*** Opening of PROVIDED RECORDS ***

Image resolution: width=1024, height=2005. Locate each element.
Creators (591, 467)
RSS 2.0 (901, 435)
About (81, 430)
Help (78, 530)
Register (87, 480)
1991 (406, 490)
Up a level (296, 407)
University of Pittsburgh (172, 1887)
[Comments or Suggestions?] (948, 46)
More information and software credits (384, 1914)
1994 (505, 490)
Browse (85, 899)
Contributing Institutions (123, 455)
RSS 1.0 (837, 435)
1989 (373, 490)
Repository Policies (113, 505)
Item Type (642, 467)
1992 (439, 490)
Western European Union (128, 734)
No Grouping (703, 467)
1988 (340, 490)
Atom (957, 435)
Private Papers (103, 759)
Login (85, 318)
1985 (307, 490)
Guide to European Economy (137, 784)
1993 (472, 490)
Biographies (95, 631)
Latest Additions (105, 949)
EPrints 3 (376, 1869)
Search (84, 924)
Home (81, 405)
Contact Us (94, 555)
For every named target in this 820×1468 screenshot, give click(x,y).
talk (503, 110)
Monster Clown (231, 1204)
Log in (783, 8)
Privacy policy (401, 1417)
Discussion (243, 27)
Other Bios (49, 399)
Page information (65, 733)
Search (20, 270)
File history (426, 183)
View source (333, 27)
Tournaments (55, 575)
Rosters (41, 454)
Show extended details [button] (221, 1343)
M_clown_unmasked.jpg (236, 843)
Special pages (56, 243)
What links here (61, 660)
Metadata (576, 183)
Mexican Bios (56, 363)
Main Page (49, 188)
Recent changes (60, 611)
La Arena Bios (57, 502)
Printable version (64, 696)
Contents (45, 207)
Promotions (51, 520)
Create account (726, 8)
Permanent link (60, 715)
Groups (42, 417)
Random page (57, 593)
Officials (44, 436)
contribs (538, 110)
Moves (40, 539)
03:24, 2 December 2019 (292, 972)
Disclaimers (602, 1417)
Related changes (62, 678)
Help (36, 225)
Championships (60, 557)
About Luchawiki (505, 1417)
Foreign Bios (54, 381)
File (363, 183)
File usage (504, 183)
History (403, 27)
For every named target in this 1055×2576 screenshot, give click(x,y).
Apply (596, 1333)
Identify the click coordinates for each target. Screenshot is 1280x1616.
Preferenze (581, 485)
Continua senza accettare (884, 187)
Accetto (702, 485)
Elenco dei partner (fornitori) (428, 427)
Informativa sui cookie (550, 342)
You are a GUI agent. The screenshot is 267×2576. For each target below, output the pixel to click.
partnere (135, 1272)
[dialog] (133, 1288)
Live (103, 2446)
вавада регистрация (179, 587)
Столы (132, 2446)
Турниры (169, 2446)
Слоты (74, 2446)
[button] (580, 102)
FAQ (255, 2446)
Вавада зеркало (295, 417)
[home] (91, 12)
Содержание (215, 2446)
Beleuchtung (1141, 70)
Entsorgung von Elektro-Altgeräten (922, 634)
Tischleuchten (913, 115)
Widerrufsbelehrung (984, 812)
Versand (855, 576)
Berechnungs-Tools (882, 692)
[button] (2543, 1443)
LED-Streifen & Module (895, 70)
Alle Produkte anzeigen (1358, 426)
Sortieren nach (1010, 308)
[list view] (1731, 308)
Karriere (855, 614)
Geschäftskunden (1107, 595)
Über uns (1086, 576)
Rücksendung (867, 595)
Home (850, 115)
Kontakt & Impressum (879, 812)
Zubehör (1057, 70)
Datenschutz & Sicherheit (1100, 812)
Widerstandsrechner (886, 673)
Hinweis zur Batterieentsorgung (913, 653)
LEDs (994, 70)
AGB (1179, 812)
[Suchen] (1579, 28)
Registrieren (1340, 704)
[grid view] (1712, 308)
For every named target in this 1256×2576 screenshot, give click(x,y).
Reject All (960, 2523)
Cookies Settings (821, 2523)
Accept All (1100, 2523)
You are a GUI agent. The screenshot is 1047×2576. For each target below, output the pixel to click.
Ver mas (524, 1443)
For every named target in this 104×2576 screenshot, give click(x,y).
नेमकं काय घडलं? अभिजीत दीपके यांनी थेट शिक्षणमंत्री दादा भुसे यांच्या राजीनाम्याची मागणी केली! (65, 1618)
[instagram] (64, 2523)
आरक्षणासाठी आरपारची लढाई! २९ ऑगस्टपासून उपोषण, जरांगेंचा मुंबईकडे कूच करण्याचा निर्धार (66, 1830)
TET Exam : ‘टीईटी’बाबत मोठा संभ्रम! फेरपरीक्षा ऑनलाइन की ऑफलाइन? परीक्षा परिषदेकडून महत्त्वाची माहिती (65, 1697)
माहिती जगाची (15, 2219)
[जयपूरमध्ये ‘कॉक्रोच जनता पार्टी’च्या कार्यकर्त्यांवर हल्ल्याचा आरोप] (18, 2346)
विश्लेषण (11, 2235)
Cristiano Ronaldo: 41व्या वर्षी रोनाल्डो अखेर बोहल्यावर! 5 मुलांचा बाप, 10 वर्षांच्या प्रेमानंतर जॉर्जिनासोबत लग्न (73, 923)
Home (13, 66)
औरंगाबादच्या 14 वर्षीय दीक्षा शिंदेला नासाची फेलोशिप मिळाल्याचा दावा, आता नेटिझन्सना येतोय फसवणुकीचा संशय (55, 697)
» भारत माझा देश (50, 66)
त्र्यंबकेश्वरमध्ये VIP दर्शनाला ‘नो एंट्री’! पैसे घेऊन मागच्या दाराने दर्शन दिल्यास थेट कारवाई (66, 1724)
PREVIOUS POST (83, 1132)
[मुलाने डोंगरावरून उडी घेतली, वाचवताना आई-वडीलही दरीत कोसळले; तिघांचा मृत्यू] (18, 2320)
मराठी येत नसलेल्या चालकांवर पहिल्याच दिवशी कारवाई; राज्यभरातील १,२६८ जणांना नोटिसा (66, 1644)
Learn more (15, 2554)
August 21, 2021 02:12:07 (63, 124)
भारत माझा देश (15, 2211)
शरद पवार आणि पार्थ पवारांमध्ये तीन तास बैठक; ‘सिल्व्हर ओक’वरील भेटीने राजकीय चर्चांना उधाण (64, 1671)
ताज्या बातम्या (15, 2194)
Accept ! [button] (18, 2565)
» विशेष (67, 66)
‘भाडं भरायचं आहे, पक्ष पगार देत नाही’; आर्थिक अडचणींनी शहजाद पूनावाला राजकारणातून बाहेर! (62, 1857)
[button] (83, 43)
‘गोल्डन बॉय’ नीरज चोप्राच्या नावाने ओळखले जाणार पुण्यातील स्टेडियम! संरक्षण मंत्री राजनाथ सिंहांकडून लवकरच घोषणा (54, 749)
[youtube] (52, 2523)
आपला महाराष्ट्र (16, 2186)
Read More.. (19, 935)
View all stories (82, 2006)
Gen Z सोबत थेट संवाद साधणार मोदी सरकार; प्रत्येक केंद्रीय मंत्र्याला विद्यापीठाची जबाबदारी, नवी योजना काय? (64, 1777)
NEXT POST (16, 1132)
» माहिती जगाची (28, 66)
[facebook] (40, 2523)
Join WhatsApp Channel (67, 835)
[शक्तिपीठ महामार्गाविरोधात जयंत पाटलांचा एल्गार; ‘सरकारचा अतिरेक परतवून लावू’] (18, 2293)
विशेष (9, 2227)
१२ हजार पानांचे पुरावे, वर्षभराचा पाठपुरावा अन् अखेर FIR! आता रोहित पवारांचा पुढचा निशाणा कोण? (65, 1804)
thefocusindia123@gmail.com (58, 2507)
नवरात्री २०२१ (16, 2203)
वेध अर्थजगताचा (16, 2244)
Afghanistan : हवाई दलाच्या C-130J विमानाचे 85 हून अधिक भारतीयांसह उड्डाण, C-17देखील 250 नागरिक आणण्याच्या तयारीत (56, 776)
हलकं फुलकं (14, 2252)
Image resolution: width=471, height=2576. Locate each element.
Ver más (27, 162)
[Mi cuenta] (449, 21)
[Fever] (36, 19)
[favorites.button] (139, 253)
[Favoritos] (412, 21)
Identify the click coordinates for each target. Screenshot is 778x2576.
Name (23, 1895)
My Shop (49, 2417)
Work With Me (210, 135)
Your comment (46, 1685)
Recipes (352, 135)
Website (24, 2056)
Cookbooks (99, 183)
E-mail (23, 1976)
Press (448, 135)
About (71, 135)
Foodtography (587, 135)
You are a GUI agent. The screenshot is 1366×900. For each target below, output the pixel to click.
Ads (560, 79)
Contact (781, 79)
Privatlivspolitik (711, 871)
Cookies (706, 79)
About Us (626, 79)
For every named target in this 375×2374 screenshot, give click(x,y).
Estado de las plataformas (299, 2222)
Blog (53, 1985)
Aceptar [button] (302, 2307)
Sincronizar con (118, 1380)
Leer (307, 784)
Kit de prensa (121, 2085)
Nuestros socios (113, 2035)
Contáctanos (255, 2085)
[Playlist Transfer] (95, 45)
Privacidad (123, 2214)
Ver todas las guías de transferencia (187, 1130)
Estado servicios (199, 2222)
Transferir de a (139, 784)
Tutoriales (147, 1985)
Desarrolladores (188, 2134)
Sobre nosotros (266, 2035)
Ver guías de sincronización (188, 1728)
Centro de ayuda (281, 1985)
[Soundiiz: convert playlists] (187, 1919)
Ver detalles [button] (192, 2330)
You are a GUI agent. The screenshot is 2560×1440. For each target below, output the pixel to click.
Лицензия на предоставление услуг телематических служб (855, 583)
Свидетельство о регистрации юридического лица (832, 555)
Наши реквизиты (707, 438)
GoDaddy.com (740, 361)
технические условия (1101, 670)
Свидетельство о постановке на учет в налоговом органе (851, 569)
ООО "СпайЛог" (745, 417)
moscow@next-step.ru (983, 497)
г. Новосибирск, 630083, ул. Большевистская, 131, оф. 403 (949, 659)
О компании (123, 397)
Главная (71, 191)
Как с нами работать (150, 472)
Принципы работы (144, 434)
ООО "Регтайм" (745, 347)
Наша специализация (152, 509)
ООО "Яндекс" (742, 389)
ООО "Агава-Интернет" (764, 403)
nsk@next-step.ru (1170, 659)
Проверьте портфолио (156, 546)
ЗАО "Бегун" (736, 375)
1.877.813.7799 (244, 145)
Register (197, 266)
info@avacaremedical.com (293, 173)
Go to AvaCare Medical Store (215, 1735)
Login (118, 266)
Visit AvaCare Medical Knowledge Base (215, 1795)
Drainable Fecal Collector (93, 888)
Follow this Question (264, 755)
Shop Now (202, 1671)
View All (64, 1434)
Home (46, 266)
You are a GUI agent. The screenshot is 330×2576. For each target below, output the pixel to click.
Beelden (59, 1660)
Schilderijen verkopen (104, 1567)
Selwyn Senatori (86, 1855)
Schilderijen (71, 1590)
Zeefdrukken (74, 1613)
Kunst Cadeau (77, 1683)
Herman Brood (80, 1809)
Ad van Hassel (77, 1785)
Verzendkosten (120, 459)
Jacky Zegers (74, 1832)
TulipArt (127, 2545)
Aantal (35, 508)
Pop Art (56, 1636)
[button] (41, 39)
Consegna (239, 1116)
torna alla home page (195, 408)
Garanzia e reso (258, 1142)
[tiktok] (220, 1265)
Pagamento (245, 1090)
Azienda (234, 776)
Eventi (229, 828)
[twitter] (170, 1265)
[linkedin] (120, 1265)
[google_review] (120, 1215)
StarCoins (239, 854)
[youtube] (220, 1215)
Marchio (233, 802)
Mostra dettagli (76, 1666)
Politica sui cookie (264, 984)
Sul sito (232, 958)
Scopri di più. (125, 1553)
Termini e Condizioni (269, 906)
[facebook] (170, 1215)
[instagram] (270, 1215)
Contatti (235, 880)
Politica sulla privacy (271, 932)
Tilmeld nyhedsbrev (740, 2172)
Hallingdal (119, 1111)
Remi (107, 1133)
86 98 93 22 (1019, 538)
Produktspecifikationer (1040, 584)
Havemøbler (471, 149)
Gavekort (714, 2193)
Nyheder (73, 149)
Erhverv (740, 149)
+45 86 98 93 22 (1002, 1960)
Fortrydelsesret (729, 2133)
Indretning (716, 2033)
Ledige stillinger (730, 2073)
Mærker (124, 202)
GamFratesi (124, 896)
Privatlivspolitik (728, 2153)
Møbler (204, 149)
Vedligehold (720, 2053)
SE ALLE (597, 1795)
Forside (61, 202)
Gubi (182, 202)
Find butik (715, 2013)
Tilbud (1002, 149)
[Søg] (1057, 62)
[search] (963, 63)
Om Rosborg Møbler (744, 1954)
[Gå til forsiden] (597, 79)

*** Close of PROVIDED RECORDS ***

REQUIREMENT
Set down only the lines above that fall between the line holding "EPrints 3 (376, 1869)" and the line holding "Search (20, 270)", inclusive, keeping each exact.

SOLUTION TO THE EXERCISE
EPrints 3 (376, 1869)
Search (84, 924)
Home (81, 405)
Contact Us (94, 555)
For every named target in this 820×1468 screenshot, give click(x,y).
talk (503, 110)
Monster Clown (231, 1204)
Log in (783, 8)
Privacy policy (401, 1417)
Discussion (243, 27)
Other Bios (49, 399)
Page information (65, 733)
Search (20, 270)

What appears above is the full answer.